>>>

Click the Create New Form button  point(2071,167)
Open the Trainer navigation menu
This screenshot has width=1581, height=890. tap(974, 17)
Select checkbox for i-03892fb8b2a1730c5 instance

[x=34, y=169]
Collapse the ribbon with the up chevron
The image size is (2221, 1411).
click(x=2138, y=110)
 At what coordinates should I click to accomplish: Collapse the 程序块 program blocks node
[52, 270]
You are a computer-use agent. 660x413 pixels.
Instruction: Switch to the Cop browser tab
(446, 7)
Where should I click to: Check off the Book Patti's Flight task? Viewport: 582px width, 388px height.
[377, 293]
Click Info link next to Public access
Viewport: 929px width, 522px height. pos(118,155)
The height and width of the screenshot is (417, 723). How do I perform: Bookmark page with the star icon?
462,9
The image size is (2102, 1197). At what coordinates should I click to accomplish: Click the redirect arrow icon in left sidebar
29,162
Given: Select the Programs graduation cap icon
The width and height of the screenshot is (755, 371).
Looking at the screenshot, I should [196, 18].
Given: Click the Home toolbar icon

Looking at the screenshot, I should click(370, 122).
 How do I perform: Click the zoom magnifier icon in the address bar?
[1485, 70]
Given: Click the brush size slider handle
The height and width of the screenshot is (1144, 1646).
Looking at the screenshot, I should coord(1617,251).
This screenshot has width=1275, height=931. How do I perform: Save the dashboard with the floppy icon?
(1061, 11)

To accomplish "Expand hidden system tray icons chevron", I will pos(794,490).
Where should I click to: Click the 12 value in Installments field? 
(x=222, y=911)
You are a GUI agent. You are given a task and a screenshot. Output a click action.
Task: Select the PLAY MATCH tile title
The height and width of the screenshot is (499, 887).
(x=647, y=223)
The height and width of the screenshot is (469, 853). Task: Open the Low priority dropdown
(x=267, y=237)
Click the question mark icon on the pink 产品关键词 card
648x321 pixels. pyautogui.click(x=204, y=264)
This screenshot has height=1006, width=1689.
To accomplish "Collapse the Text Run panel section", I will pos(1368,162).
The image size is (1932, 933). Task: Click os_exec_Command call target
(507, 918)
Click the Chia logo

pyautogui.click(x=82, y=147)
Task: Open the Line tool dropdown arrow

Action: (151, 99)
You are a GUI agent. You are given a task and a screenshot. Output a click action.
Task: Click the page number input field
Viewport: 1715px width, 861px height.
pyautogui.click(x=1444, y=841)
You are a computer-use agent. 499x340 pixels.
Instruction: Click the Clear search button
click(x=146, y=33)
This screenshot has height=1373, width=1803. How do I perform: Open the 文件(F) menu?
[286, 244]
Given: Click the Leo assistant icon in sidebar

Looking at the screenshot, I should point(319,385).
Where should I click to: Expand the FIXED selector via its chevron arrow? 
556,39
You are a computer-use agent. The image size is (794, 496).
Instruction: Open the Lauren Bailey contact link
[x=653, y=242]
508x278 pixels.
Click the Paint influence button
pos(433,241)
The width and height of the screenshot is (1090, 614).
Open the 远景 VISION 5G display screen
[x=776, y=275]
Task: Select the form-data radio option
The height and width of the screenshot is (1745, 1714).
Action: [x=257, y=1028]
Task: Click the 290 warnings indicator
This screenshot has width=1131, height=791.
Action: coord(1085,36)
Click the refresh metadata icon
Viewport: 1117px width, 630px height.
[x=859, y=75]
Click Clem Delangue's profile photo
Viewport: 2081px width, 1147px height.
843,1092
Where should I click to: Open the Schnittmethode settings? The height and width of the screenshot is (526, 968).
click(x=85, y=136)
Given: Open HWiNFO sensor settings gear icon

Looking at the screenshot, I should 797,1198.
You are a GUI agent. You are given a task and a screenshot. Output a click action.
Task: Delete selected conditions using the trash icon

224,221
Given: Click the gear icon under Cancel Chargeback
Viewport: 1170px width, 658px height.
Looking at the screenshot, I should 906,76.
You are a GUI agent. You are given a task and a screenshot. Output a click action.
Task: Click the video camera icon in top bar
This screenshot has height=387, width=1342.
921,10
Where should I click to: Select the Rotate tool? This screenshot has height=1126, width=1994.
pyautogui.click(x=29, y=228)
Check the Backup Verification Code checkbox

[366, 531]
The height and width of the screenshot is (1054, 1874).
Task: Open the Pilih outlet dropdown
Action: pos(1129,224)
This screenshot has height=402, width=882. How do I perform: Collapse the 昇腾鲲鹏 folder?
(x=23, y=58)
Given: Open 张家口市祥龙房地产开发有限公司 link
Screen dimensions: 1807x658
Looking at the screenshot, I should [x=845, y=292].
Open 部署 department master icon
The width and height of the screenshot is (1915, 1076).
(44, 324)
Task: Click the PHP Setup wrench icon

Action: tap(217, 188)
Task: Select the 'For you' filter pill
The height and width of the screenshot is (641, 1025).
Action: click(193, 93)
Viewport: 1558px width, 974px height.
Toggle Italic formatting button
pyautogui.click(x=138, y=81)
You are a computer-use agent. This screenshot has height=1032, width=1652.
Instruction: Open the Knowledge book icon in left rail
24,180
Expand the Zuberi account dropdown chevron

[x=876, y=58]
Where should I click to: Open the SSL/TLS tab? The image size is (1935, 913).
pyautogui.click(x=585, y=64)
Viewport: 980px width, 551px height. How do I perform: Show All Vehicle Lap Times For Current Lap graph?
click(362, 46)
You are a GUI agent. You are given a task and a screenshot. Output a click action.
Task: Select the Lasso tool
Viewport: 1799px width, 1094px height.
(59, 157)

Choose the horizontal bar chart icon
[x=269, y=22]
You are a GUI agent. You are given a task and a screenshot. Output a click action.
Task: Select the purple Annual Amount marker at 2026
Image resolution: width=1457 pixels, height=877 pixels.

<<<

● TASK REQUIREMENTS:
Please provide an exact transcription of each line from the one holding "You are a computer-use agent. This" through the final line of the data above.

● EXERCISE SOLUTION:
You are a computer-use agent. This screenshot has height=1032, width=1652.
Instruction: Open the Knowledge book icon in left rail
24,180
Expand the Zuberi account dropdown chevron

[x=876, y=58]
Where should I click to: Open the SSL/TLS tab? The image size is (1935, 913).
pyautogui.click(x=585, y=64)
Viewport: 980px width, 551px height. How do I perform: Show All Vehicle Lap Times For Current Lap graph?
click(362, 46)
You are a GUI agent. You are given a task and a screenshot. Output a click action.
Task: Select the Lasso tool
Viewport: 1799px width, 1094px height.
(59, 157)

Choose the horizontal bar chart icon
[x=269, y=22]
You are a GUI agent. You are given a task and a screenshot. Output a click action.
Task: Select the purple Annual Amount marker at 2026
Image resolution: width=1457 pixels, height=877 pixels.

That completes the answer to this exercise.